### Input records
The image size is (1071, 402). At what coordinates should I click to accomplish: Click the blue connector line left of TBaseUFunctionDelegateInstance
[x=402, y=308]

...

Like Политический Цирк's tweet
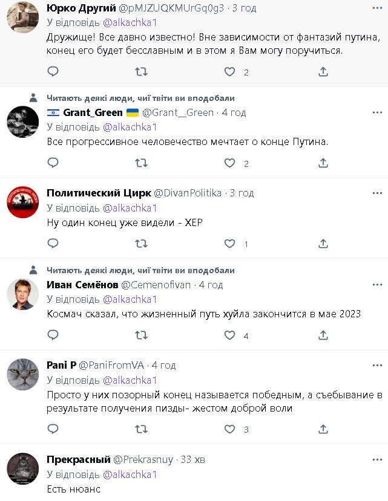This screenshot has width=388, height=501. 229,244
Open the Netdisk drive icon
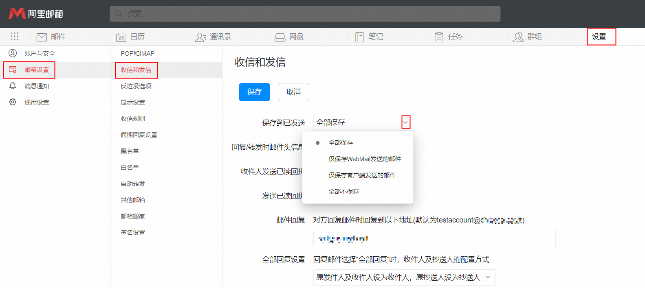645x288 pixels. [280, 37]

==

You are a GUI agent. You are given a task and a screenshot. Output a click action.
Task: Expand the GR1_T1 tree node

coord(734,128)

### Prompt
Rewrite the lines between the one holding "The image size" and the one holding "[x=402, y=308]", inclusive, keeping the request line unchanged. Multiply each click coordinate in the answer by 1.8 and round to whole numbers, with halves rounding up.

### The reply
The image size is (1071, 402). At what coordinates should I click to accomplish: Click the blue connector line left of TBaseUFunctionDelegateInstance
[x=724, y=554]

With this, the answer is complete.